Valentina Perin, Pastoralreferentin della MCI di Francoforte Centro, torna in Italia
Dopo tredici anni nella Missione di Francoforte Centro e vent’anni in Germania, Valentina Perin torna in Italia. Ha studiato teologia presso l’ateneo dei gesuiti Sankt-Georgen di Francoforte: “Il desiderio di studiare teologia l’avevo anche in Italia, ma qui si è reso necessario, perché mi è stato detto che se avessi voluto lavorare nella chiesa e non avere solo un incarico di volontariato avrei dovuto fare la Ausbildung che comporta, nel caso nostro (Pastoralreferentin), lo studio della teologia e il praticantato.”
Tu sei Pastoralreferentin, in che cosa consiste il tuo lavoro?
Il lavoro del Pastoralreferent è ampio, è quello del Seelsorger, ci occupiamo, ci preoccupiamo delle anime delle persone che sono state affidate a noi. Siamo a disposizione per tutta una serie di bisogni, umani, sociali, anche molto pratici ed economici in alcuni casi.

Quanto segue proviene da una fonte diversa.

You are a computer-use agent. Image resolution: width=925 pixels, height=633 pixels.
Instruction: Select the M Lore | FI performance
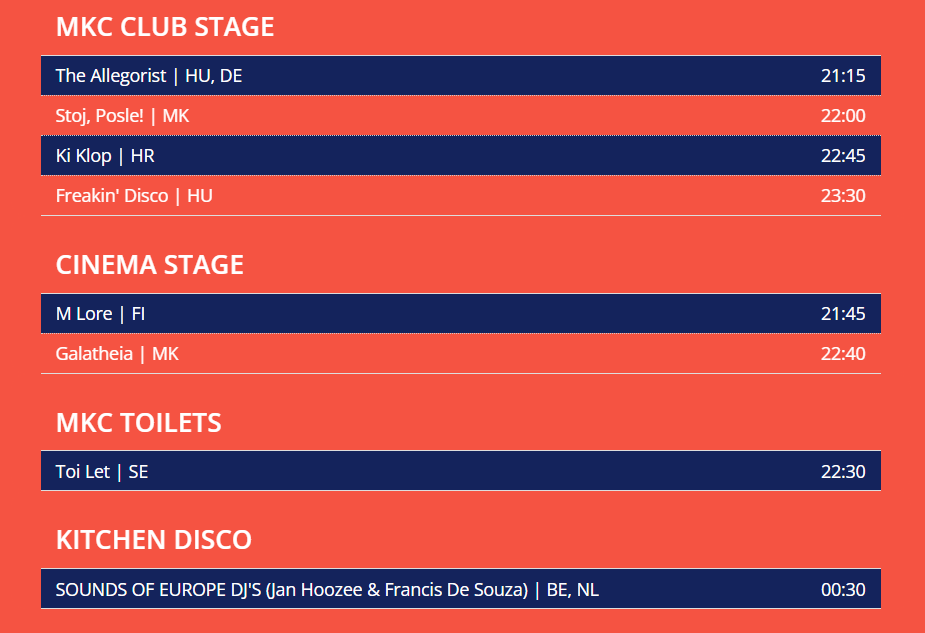(461, 313)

Accompagniamo le persone nella preparazione dei sacramenti, che poi nella maggior parte dei casi vengono amministrati dal nostro parroco. Abbiamo l’incarico affidatoci dal vescovo di annunciare la Parola, compito che dovrebbe trovare anche eco in celebrazioni che prevedono solo la liturgia della Parola (Wortgottesdienst) con anche un discorso (Ansprache), una catechesi al loro interno.
Quando hai iniziato in missione, nel 2009, eri ancora studentessa e ti affidarono subito i corsi di preparazione alla Prima comunione. Da allora ti dedichi alla catechesi dei bambini, anche in preparazione alla Cresima. Che esperienza hai fatto coi bambini? Con quale linguaggio riesci a raggiungerli?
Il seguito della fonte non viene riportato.